→ **DOCUMENT SEGMENT**
● ● ● ● ● ● ●

Britain’s Supreme Court said on Thursday that Northern Ireland’s strict abortion law was incompatible with human rights, but also said it did not have the powers to make a formal ruling that the law should be changed.
Four out of seven Supreme Court justices who considered the issue found that the socially conservative British province’s current law, which bans abortion except when a mother’s life is at risk, was incompatible with the European Convention on Human Rights.
However, a different group of four justices ruled that the Northern Ireland Human Rights Commission, which had initiated legal proceedings to try and liberalise the law, did not have the right to bring the case.
“As such, the court does not have jurisdiction to make a declaration of incompatibility (with human rights law) in this case,” the court said in a summary of the decision.

● ● ● ● ● ● ●

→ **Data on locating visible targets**

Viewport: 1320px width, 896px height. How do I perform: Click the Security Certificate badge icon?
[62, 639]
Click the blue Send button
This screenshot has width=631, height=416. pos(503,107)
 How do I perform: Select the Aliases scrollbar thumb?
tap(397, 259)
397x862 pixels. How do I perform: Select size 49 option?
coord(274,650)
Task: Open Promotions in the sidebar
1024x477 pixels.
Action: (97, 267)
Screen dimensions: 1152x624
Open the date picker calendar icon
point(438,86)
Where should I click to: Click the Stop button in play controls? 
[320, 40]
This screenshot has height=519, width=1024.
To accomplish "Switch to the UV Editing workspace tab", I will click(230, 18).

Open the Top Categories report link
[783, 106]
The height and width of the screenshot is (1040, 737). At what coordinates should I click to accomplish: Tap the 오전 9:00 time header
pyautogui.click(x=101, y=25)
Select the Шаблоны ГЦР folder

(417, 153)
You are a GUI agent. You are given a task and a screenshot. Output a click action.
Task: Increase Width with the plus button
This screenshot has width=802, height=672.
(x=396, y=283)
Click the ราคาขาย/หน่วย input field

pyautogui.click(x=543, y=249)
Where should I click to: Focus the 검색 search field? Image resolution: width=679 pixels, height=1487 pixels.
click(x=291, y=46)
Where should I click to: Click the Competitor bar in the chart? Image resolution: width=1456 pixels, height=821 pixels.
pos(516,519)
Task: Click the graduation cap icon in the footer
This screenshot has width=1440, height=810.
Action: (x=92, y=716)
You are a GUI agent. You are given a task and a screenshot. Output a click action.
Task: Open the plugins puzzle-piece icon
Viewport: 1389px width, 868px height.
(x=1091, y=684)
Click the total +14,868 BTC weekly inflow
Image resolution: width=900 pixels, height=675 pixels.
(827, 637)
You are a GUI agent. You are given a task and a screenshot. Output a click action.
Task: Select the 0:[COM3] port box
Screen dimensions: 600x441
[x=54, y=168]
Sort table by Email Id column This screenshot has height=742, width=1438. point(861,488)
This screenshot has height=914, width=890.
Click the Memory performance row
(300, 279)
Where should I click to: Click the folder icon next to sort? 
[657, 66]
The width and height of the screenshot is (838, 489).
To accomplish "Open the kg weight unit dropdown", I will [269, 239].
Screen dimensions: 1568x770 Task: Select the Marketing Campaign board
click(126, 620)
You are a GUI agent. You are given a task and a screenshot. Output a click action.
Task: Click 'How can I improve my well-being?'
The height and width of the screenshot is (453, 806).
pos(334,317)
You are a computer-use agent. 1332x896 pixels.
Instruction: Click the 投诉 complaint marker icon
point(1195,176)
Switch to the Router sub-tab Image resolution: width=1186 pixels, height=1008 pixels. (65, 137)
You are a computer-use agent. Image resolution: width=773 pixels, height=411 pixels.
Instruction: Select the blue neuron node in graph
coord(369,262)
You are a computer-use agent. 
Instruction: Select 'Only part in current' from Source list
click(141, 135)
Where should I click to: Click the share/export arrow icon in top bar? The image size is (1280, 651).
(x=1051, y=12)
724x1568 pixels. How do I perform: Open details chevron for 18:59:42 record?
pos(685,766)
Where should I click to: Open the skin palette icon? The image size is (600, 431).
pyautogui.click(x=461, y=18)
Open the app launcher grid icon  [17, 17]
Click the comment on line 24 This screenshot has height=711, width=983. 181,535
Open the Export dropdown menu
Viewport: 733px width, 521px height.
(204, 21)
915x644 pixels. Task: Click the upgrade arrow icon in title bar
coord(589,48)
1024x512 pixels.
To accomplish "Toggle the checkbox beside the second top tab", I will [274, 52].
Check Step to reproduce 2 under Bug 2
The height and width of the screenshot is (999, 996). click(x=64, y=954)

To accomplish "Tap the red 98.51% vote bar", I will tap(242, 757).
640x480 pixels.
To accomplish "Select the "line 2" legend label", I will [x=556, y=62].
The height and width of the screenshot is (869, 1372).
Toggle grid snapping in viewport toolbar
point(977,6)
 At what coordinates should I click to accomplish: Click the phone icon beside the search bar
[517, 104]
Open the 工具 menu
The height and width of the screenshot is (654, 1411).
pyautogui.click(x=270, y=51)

● ● ● ● ● ● ●

→ **WRITTEN INSTRUCTION 1**
In the article on Northern Ireland's abortion law, how many of the seven Supreme Court justices found the law incompatible with the European Convention on Human Rights?
→ **WRITTEN INSTRUCTION 2**
Please continue the article on Northern Ireland's abortion law from its final sentence.

→ **WRITTEN REPLY 1**
Four

→ **WRITTEN REPLY 2**
The Northern Ireland Human Rights Commission had argued that the law should be changed to allow abortions in cases where pregnancies were as a result of rape or incest, or in cases where the fetus had a fatal abnormality.
Northern Ireland’s elected assembly, which has powers to legislate on the issue, voted against liberalising the law in Feb. 2016.
Britain’s Northern Ireland minister has said she would like the law to be changed, but it was up to the people of Northern Ireland. The province has been without an executive after the Irish nationalist party Sinn Fein withdrew from a power-sharing government with its rival, the Democratic Unionist Party.